Услышав эту формулировку (с тех пор навсегда вошедшую в мой словарь), я сделал стойку.
– Проявил понимание?!
– Да, представляешь, проявил полное понимание и сразу согласился на развод.
При всей ограниченности данных, у меня тоже начало складываться понимание ситуации, близкое, по всей вероятности, к мужниному. Проявлять я его, однако, не стал, и с тем большим интересом ожидал личного знакомства с героиней романа во вкусе Жорж Санд и Чернышевского.
Смотрины – и последующие десятилетия – подтвердили мои предположения. На фоне Мариши постоянное присутствие ее дочки и матери воспринималось как облегчение. Еще большей подмогой было бы, наверно, присутствие бывшего мужа, однако его понимание оказалось действительно полным и – окончательным.
В сторону Гогена
Таити всегда звучало загадочно, маняще, недосягаемо. Я до сих пор так и не побывал там, хотя теперь вроде бы все доступно, но однажды познакомился с молодой аборигенкой этого острова. Знакомство было случайное и кончилось ничем, но мы провели вместе много часов в довольно тесном общении. История имела, как полагается, начало, середину и конец.

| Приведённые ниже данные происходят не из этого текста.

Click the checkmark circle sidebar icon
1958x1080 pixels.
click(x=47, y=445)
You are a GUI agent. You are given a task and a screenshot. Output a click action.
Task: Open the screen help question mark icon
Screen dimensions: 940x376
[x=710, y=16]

Встретились мы в салоне авиалайнера, летевшего из Лос-Анджелеса в Париж. Мое место было у прохода, а ее рядом – у окна, на фоне которого рисовался ее профиль, немного приплюснутый, но с непропорционально большим носом и необычным разрезом глаз. Собственно, виден, правда в тени, зато крупным планом, мне был в основном один глаз, правый – огромный, черный, влажный, экзотический. Лица же целиком я в полусвете салона рассмотреть не мог, что только добавляло таинственности. Одета она была во что-то яркое, но в сидячем поясном портрете это оставалось лишь общим импрессионистическим мазком.

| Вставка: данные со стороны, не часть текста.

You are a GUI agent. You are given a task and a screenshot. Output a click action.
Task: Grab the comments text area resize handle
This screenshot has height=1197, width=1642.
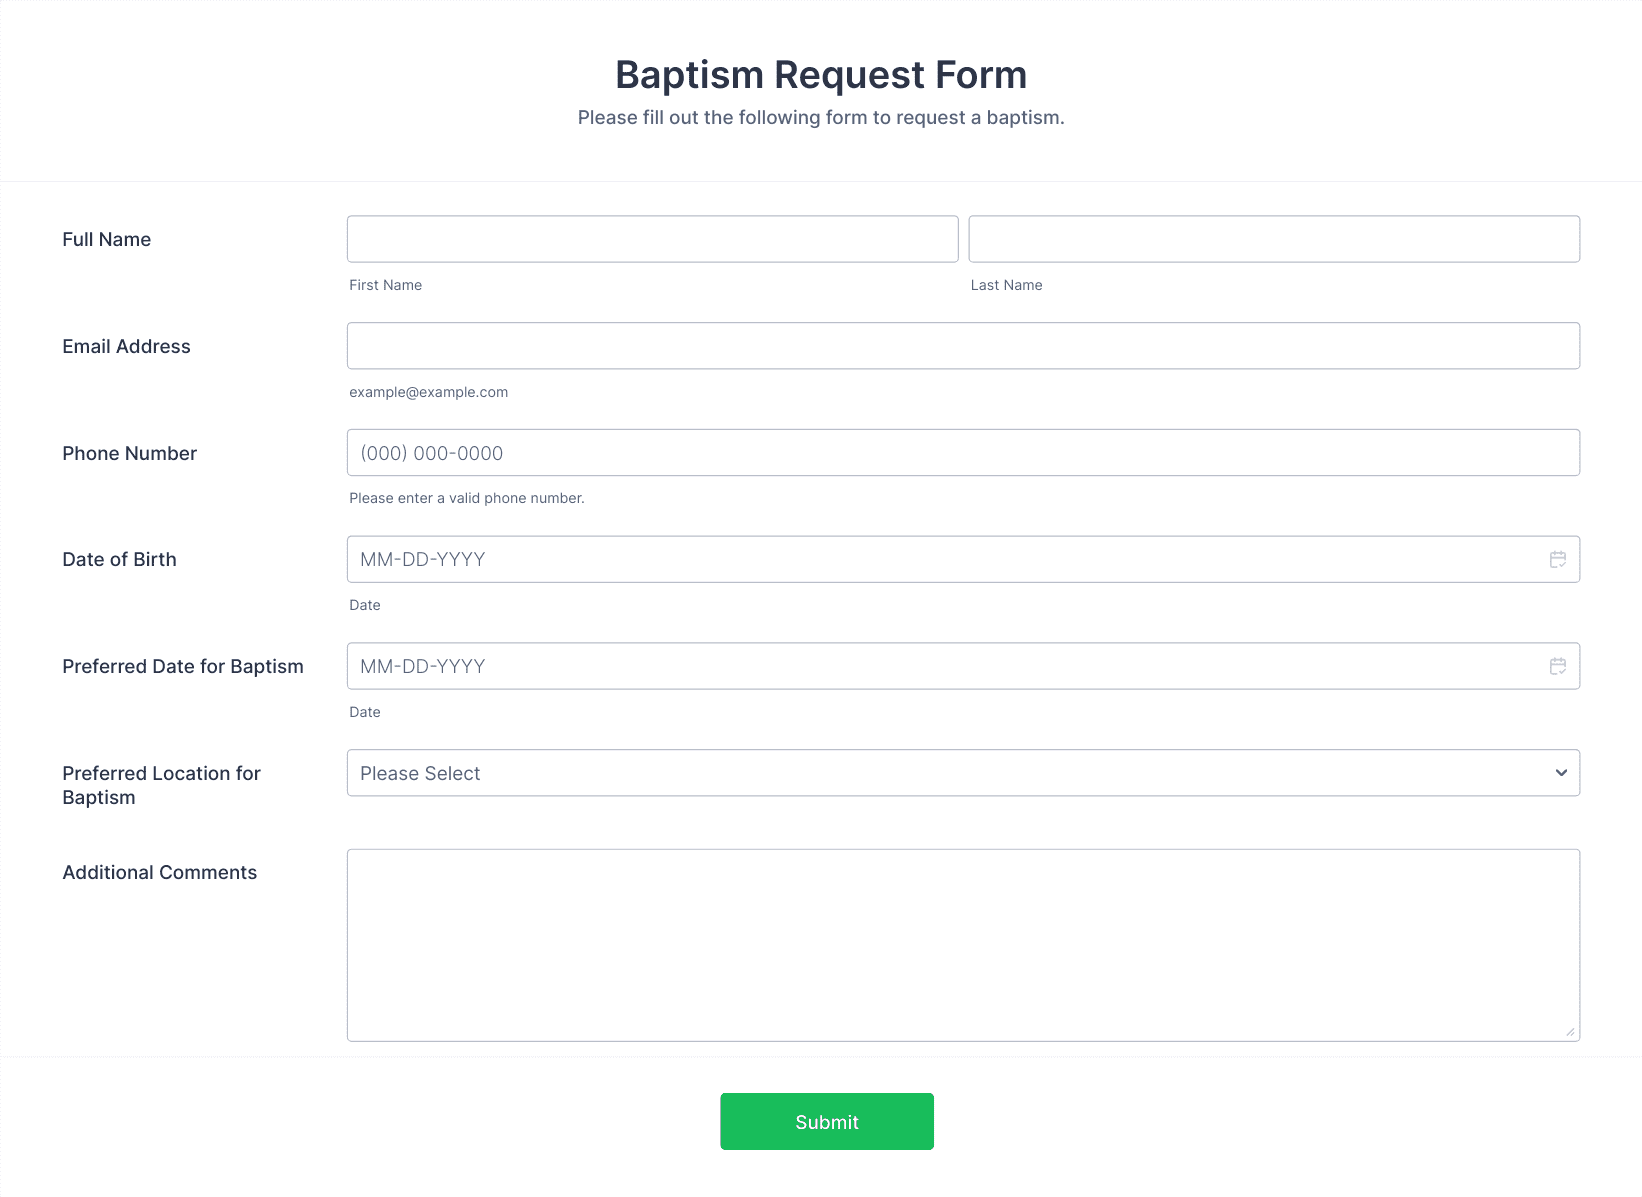pyautogui.click(x=1570, y=1032)
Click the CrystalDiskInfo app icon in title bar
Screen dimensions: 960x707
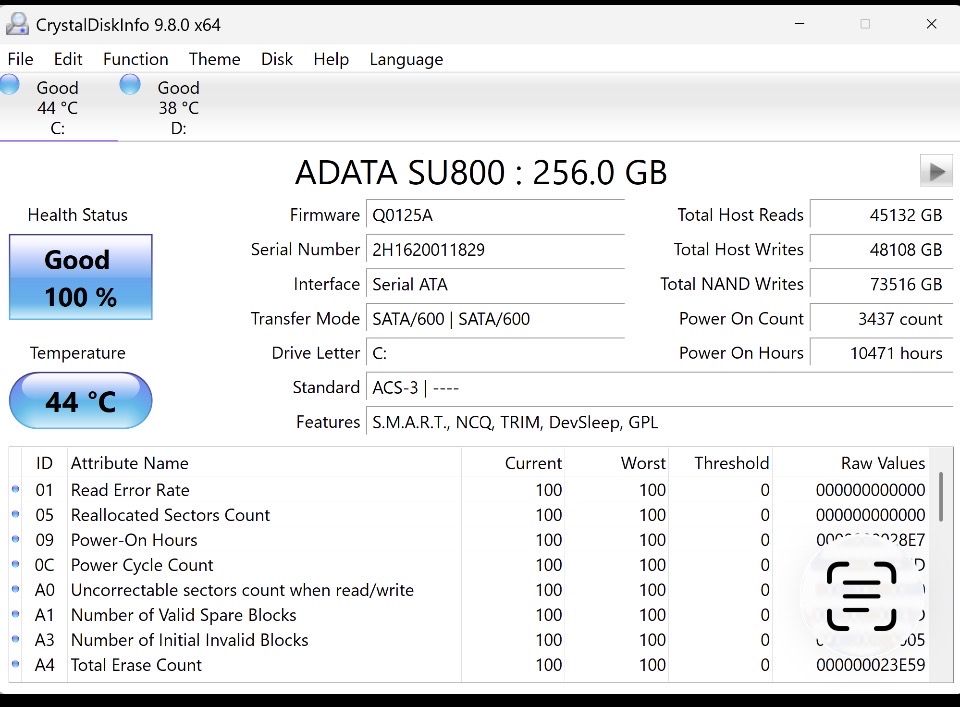tap(17, 24)
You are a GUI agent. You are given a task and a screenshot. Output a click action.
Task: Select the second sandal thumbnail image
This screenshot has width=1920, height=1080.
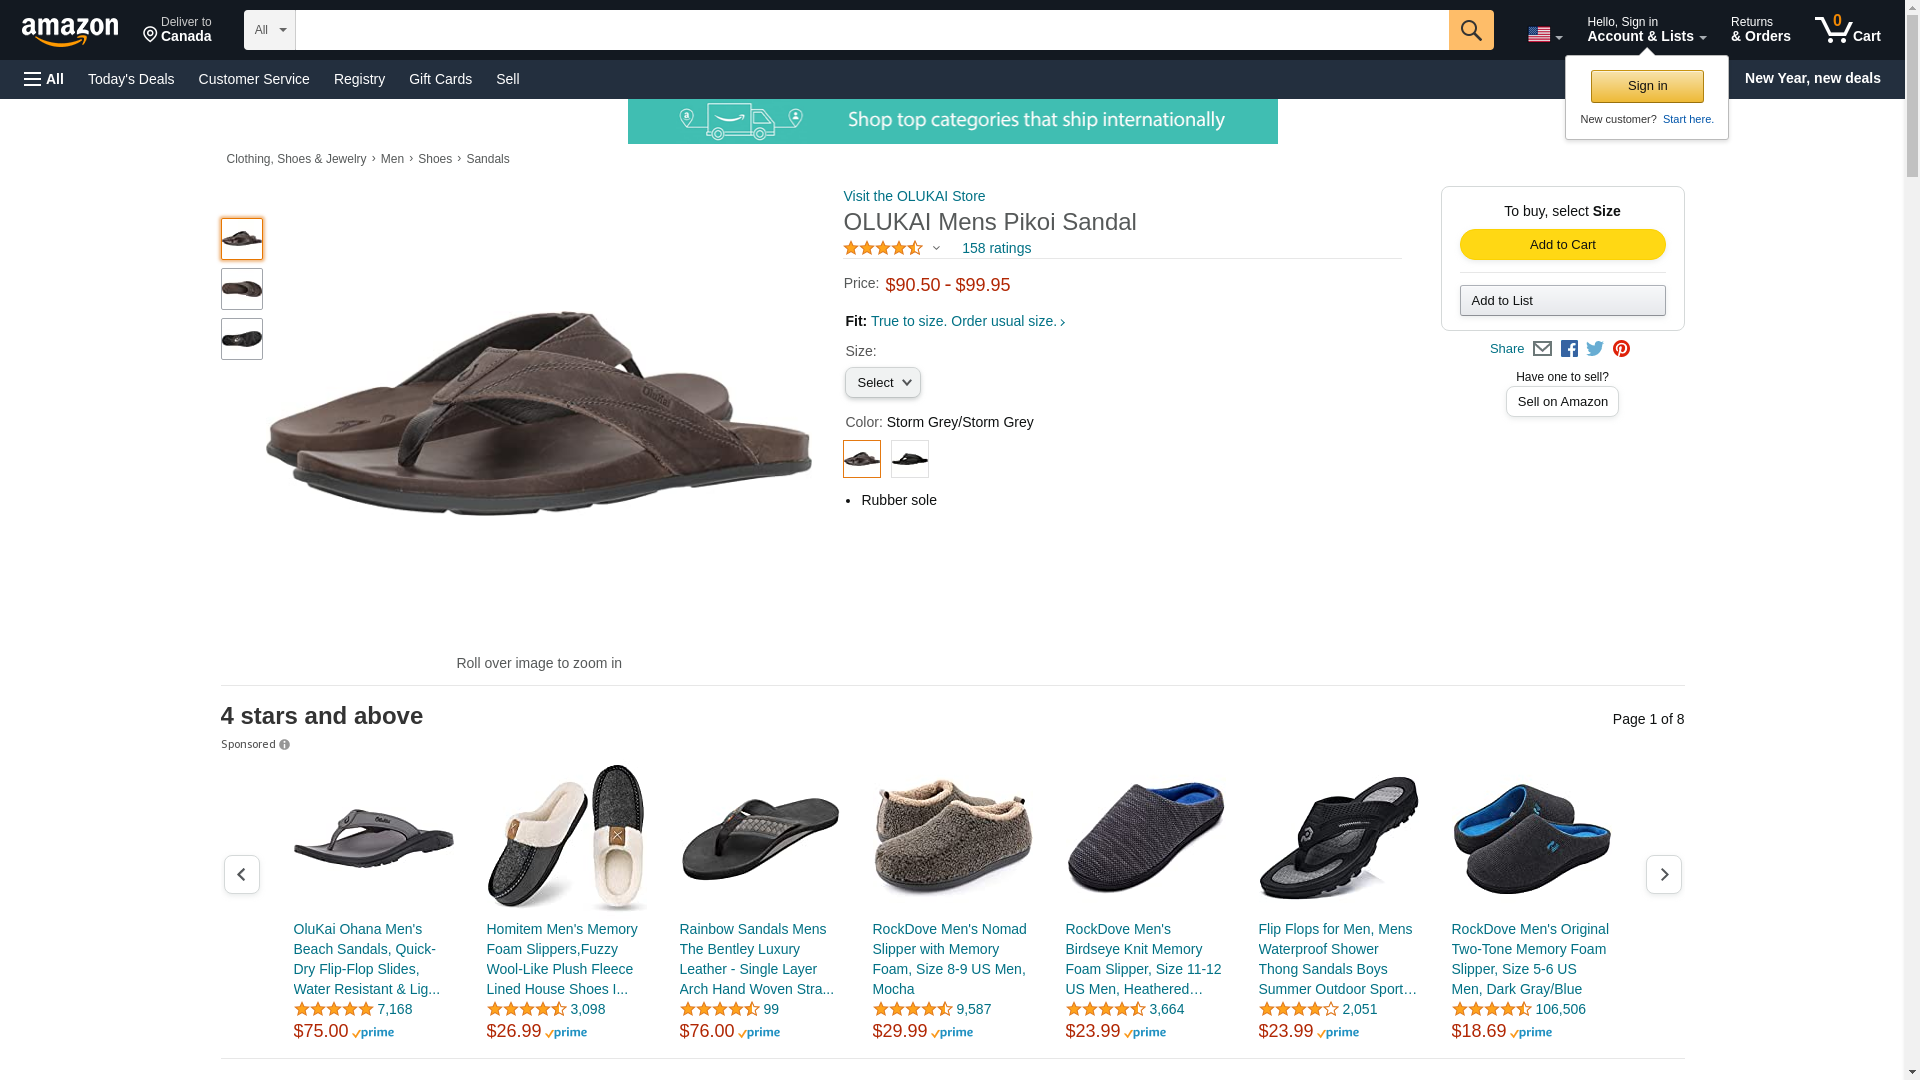(242, 289)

Я заговорил с ней, английский не пошел, я удивился, спросил, откуда она, она сказала, я внутренне слегка ахнул и не без трепета решился пустить в ход свой заскорузлый французский. Приблизительны были и мои представления о государственном устройстве Таити, так что ей пришлось объяснить мне, что она заморская французская гражданка. Я полу в шутку потребовал предъявить паспорт, она без церемоний показала, и я получил документальное подтверждение ее вдвойне завлекательного на наш российский взгляд статуса – как француженки и как таитянки. Шатобриан, Бодлер, Гоген, а заодно и Мелвилл (с его «Тайпи») немедленно завитали перед моим мысленным взором.
О чем мы говорили, не помню, в общем, обо всем и вполне непринужденно. Она стала иногда поворачиваться ко мне лицом, и я получше в него вгляделся. Странной показалась белизна ее грубоватой кожи, без какого-либо намека на тропическую шоколадность.

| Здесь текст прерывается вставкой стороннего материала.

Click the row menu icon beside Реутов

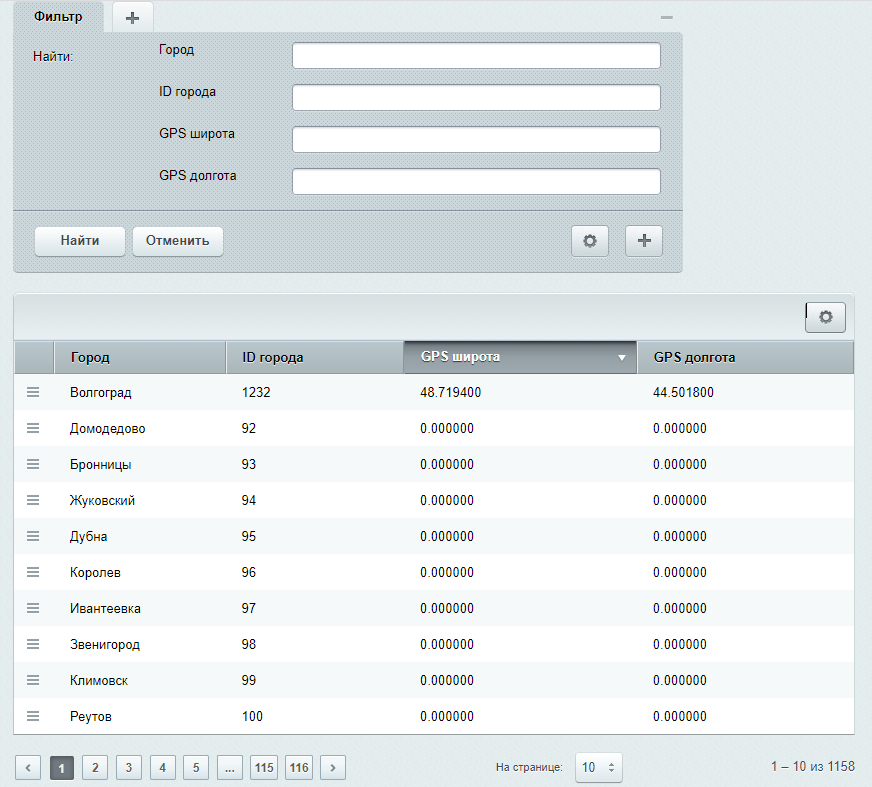tap(33, 717)
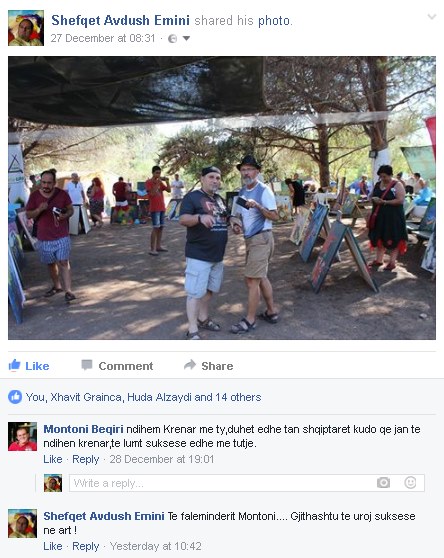Open Xhavit Grainca's profile from likes
This screenshot has height=558, width=444.
click(86, 397)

Из разговора я среди прочего узнал, что она летит в Париж к родственникам. Романтическая идея мимолетного парижского романа с таитянкой сразу загорелась у меня в мозгу, придав нашему общению, во всяком случае с моей стороны, необходимую остроту, совершенно, впрочем, воображаемую, ибо не обеспеченную непосредственным влечением к данной конкретной представительнице колониального топоса. Для порядка я все-таки предложил ей вместе взять в аэропорту такси, но она сказала спасибо, нет, ее встретят. Как говорится в одном моем любимом фильме, ну ладно, померещился – и хватит.
После посадки я по своему обыкновению устремился вперед, надеясь быстро пройти контроль и получить вещи. Но багаж долго не привозили, в ожидании я мотался туда-сюда по огромному залу с высоченными потолками, по всем его лестницам, мостикам и галерейкам, то и дело нетерпеливо оглядываясь на нашу багажную карусель, и вдруг заметил в толпе пассажиров вокруг нее большое голубое пятно. Издалека и сверху лиц было не разобрать, но я подумал, что это, наверно, группа встречи моей знакомой. Я спустился с галереи, и так и оказалось: я увидел, впервые во весь рост, свою таитянку, высокую, с нескладно широкой фигурой, в пестром национальном платье, окруженную стайкой точно так же одетых женщин. Я решил подойти попрощаться, направился к ним, готовя пристойную французскую реплику, но, приблизившись, обнаружил, что за свою знакомую я принял не ее, а другую, возможно ее сестру, ее же сначала не опознал, хотя она стояла тут же. Я усмехнулся своей ошибке, но не смутился, заготовленную фразу произнес по адресу, и все сошло как нельзя лучше.
Вещей мы ждали еще долго, и у меня было время присмотреться к моим таитянкам. Они мне что-то смутно напоминали, я никак не мог понять что. Потом, наконец, сообразил: группу узбечек в одинаковых пестрых полосатых нарядах где-нибудь на московском рынке или на декаде народной песни и пляски.
Как там у Зощенко?.. «А в свое время я, конечно, увлекался одной аристократкой».
P. S. История эта, совершенно, в сущности, никакая, долго не выходила у меня из головы. Что за иерархия: таитянки – si, а узбечки – no?! Как тогда насчет любезных калмычек, таджичек, хакасок? А с другой стороны, полек, чешек, болгарок?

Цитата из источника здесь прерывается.